— begin —

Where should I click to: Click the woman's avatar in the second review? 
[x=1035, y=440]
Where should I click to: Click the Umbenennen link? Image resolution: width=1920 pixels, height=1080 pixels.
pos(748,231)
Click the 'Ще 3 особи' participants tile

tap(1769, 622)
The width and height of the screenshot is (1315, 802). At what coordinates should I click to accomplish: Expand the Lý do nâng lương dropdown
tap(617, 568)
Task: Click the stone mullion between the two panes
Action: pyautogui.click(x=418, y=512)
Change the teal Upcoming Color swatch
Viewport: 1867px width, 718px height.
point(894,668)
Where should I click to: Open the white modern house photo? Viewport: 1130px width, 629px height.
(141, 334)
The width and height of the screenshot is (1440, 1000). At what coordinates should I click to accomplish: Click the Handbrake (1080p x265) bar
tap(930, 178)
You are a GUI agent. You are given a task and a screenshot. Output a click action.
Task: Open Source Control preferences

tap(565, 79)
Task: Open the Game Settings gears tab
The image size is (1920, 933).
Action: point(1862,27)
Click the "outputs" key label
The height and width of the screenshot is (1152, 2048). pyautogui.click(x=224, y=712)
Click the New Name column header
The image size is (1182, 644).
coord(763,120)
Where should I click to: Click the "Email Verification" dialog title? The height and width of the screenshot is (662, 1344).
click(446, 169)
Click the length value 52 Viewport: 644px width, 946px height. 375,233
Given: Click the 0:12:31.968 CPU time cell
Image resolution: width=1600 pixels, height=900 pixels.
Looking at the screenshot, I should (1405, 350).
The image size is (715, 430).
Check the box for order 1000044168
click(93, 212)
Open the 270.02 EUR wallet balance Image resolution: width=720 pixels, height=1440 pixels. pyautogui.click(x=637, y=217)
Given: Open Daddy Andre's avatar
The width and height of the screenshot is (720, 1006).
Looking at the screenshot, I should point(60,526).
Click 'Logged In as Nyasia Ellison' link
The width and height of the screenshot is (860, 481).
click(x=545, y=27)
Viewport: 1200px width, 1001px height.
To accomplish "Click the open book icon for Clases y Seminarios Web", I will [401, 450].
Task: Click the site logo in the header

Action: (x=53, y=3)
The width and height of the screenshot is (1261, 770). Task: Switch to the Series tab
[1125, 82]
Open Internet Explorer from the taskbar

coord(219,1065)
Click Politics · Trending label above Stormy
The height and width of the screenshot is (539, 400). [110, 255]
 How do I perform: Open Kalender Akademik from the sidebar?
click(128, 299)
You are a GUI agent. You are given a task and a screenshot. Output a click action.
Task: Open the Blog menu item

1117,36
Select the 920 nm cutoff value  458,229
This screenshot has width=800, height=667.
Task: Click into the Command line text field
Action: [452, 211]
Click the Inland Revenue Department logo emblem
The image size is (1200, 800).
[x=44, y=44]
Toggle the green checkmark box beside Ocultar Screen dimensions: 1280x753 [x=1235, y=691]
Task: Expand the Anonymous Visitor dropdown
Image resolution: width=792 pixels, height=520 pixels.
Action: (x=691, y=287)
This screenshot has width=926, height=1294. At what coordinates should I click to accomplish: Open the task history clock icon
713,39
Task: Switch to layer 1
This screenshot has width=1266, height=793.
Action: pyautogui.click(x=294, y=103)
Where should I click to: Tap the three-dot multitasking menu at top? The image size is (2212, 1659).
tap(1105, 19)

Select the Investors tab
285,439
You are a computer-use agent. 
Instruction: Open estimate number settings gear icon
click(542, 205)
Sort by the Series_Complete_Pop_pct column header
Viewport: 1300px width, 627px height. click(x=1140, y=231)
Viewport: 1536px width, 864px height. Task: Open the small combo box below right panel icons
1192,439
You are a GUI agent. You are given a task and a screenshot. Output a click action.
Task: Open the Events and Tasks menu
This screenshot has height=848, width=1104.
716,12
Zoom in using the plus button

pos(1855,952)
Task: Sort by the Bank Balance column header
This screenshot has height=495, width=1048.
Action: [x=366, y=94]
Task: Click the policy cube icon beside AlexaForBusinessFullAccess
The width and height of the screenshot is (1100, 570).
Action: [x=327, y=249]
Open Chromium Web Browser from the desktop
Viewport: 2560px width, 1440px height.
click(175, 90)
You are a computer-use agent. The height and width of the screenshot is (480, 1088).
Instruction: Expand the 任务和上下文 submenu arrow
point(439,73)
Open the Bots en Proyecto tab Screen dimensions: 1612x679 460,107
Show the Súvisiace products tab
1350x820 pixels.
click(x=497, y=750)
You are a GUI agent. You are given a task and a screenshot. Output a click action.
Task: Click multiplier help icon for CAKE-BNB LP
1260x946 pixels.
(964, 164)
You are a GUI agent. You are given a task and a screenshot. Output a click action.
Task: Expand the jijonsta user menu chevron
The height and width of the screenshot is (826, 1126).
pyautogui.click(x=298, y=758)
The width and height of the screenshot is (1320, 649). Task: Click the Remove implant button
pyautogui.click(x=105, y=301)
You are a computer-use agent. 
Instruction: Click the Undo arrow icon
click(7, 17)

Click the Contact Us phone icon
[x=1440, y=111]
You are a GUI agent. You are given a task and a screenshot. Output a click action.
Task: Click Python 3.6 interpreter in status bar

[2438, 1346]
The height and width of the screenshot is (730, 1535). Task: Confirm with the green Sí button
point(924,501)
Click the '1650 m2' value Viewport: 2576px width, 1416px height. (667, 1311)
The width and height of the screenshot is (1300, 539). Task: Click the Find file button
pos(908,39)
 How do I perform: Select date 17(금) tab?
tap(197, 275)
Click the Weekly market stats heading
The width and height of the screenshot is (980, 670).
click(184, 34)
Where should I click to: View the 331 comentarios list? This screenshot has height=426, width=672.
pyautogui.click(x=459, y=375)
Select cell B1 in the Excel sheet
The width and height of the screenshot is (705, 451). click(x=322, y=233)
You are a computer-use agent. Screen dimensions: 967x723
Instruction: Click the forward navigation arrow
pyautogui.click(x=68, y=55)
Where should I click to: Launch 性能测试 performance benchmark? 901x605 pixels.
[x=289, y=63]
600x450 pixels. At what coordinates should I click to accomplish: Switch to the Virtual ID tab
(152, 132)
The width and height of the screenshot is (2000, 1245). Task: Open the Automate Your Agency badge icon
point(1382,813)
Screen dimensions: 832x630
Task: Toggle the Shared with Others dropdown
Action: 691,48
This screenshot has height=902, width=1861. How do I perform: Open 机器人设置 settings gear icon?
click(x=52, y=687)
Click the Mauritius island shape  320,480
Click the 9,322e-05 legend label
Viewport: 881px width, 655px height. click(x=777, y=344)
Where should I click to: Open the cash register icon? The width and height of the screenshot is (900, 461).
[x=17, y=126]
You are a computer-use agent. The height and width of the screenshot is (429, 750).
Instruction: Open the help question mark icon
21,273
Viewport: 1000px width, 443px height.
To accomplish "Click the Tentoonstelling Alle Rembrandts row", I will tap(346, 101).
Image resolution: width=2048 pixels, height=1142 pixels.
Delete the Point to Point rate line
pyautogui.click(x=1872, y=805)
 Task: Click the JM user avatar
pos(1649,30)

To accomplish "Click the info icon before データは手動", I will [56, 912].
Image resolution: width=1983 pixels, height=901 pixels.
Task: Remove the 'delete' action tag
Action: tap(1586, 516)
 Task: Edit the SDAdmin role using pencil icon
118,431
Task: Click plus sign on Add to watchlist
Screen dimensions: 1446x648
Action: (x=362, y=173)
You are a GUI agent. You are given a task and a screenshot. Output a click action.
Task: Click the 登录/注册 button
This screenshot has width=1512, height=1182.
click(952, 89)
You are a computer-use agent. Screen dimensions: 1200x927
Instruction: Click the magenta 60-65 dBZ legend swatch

— end —

Copy out the entire listing above word for word, from the first line to the last.

--- Full output ---
Where should I click to: Click the woman's avatar in the second review? 
[x=1035, y=440]
Where should I click to: Click the Umbenennen link? Image resolution: width=1920 pixels, height=1080 pixels.
pos(748,231)
Click the 'Ще 3 особи' participants tile

tap(1769, 622)
The width and height of the screenshot is (1315, 802). At what coordinates should I click to accomplish: Expand the Lý do nâng lương dropdown
tap(617, 568)
Task: Click the stone mullion between the two panes
Action: pyautogui.click(x=418, y=512)
Change the teal Upcoming Color swatch
Viewport: 1867px width, 718px height.
point(894,668)
Where should I click to: Open the white modern house photo? Viewport: 1130px width, 629px height.
(141, 334)
The width and height of the screenshot is (1440, 1000). At what coordinates should I click to accomplish: Click the Handbrake (1080p x265) bar
tap(930, 178)
You are a GUI agent. You are given a task and a screenshot. Output a click action.
Task: Open Source Control preferences

tap(565, 79)
Task: Open the Game Settings gears tab
The image size is (1920, 933).
Action: point(1862,27)
Click the "outputs" key label
The height and width of the screenshot is (1152, 2048). pyautogui.click(x=224, y=712)
Click the New Name column header
The image size is (1182, 644).
coord(763,120)
Where should I click to: Click the "Email Verification" dialog title? The height and width of the screenshot is (662, 1344).
click(446, 169)
Click the length value 52 Viewport: 644px width, 946px height. 375,233
Given: Click the 0:12:31.968 CPU time cell
Image resolution: width=1600 pixels, height=900 pixels.
Looking at the screenshot, I should (1405, 350).
The image size is (715, 430).
Check the box for order 1000044168
click(93, 212)
Open the 270.02 EUR wallet balance Image resolution: width=720 pixels, height=1440 pixels. pyautogui.click(x=637, y=217)
Given: Open Daddy Andre's avatar
The width and height of the screenshot is (720, 1006).
Looking at the screenshot, I should point(60,526).
Click 'Logged In as Nyasia Ellison' link
The width and height of the screenshot is (860, 481).
click(x=545, y=27)
Viewport: 1200px width, 1001px height.
To accomplish "Click the open book icon for Clases y Seminarios Web", I will [401, 450].
Task: Click the site logo in the header

Action: (x=53, y=3)
The width and height of the screenshot is (1261, 770). Task: Switch to the Series tab
[1125, 82]
Open Internet Explorer from the taskbar

coord(219,1065)
Click Politics · Trending label above Stormy
The height and width of the screenshot is (539, 400). [110, 255]
 How do I perform: Open Kalender Akademik from the sidebar?
click(128, 299)
You are a GUI agent. You are given a task and a screenshot. Output a click action.
Task: Open the Blog menu item

1117,36
Select the 920 nm cutoff value  458,229
This screenshot has width=800, height=667.
Task: Click into the Command line text field
Action: [452, 211]
Click the Inland Revenue Department logo emblem
The image size is (1200, 800).
[x=44, y=44]
Toggle the green checkmark box beside Ocultar Screen dimensions: 1280x753 [x=1235, y=691]
Task: Expand the Anonymous Visitor dropdown
Image resolution: width=792 pixels, height=520 pixels.
Action: (x=691, y=287)
This screenshot has width=926, height=1294. At what coordinates should I click to accomplish: Open the task history clock icon
713,39
Task: Switch to layer 1
This screenshot has width=1266, height=793.
Action: pyautogui.click(x=294, y=103)
Where should I click to: Tap the three-dot multitasking menu at top? The image size is (2212, 1659).
tap(1105, 19)

Select the Investors tab
285,439
You are a computer-use agent. 
Instruction: Open estimate number settings gear icon
click(542, 205)
Sort by the Series_Complete_Pop_pct column header
Viewport: 1300px width, 627px height. click(x=1140, y=231)
Viewport: 1536px width, 864px height. Task: Open the small combo box below right panel icons
1192,439
You are a GUI agent. You are given a task and a screenshot. Output a click action.
Task: Open the Events and Tasks menu
This screenshot has height=848, width=1104.
716,12
Zoom in using the plus button

pos(1855,952)
Task: Sort by the Bank Balance column header
This screenshot has height=495, width=1048.
Action: [x=366, y=94]
Task: Click the policy cube icon beside AlexaForBusinessFullAccess
The width and height of the screenshot is (1100, 570).
Action: [x=327, y=249]
Open Chromium Web Browser from the desktop
Viewport: 2560px width, 1440px height.
click(175, 90)
You are a computer-use agent. The height and width of the screenshot is (480, 1088).
Instruction: Expand the 任务和上下文 submenu arrow
point(439,73)
Open the Bots en Proyecto tab Screen dimensions: 1612x679 460,107
Show the Súvisiace products tab
1350x820 pixels.
click(x=497, y=750)
You are a GUI agent. You are given a task and a screenshot. Output a click action.
Task: Click multiplier help icon for CAKE-BNB LP
1260x946 pixels.
(964, 164)
You are a GUI agent. You are given a task and a screenshot. Output a click action.
Task: Expand the jijonsta user menu chevron
The height and width of the screenshot is (826, 1126).
pyautogui.click(x=298, y=758)
The width and height of the screenshot is (1320, 649). Task: Click the Remove implant button
pyautogui.click(x=105, y=301)
You are a computer-use agent. 
Instruction: Click the Undo arrow icon
click(7, 17)

Click the Contact Us phone icon
[x=1440, y=111]
You are a GUI agent. You are given a task and a screenshot. Output a click action.
Task: Click Python 3.6 interpreter in status bar

[2438, 1346]
The height and width of the screenshot is (730, 1535). Task: Confirm with the green Sí button
point(924,501)
Click the '1650 m2' value Viewport: 2576px width, 1416px height. (667, 1311)
The width and height of the screenshot is (1300, 539). Task: Click the Find file button
pos(908,39)
 How do I perform: Select date 17(금) tab?
tap(197, 275)
Click the Weekly market stats heading
The width and height of the screenshot is (980, 670).
click(184, 34)
Where should I click to: View the 331 comentarios list? This screenshot has height=426, width=672.
pyautogui.click(x=459, y=375)
Select cell B1 in the Excel sheet
The width and height of the screenshot is (705, 451). click(x=322, y=233)
You are a computer-use agent. Screen dimensions: 967x723
Instruction: Click the forward navigation arrow
pyautogui.click(x=68, y=55)
Where should I click to: Launch 性能测试 performance benchmark? 901x605 pixels.
[x=289, y=63]
600x450 pixels. At what coordinates should I click to accomplish: Switch to the Virtual ID tab
(152, 132)
The width and height of the screenshot is (2000, 1245). Task: Open the Automate Your Agency badge icon
point(1382,813)
Screen dimensions: 832x630
Task: Toggle the Shared with Others dropdown
Action: 691,48
This screenshot has height=902, width=1861. How do I perform: Open 机器人设置 settings gear icon?
click(x=52, y=687)
Click the Mauritius island shape  320,480
Click the 9,322e-05 legend label
Viewport: 881px width, 655px height. click(x=777, y=344)
Where should I click to: Open the cash register icon? The width and height of the screenshot is (900, 461).
[x=17, y=126]
You are a computer-use agent. The height and width of the screenshot is (429, 750).
Instruction: Open the help question mark icon
21,273
Viewport: 1000px width, 443px height.
To accomplish "Click the Tentoonstelling Alle Rembrandts row", I will tap(346, 101).
Image resolution: width=2048 pixels, height=1142 pixels.
Delete the Point to Point rate line
pyautogui.click(x=1872, y=805)
 Task: Click the JM user avatar
pos(1649,30)

To accomplish "Click the info icon before データは手動", I will [56, 912].
Image resolution: width=1983 pixels, height=901 pixels.
Task: Remove the 'delete' action tag
Action: tap(1586, 516)
 Task: Edit the SDAdmin role using pencil icon
118,431
Task: Click plus sign on Add to watchlist
Screen dimensions: 1446x648
Action: (x=362, y=173)
You are a GUI agent. You are given a task and a screenshot. Output a click action.
Task: Click the 登录/注册 button
This screenshot has width=1512, height=1182.
click(952, 89)
You are a computer-use agent. Screen dimensions: 1200x927
Instruction: Click the magenta 60-65 dBZ legend swatch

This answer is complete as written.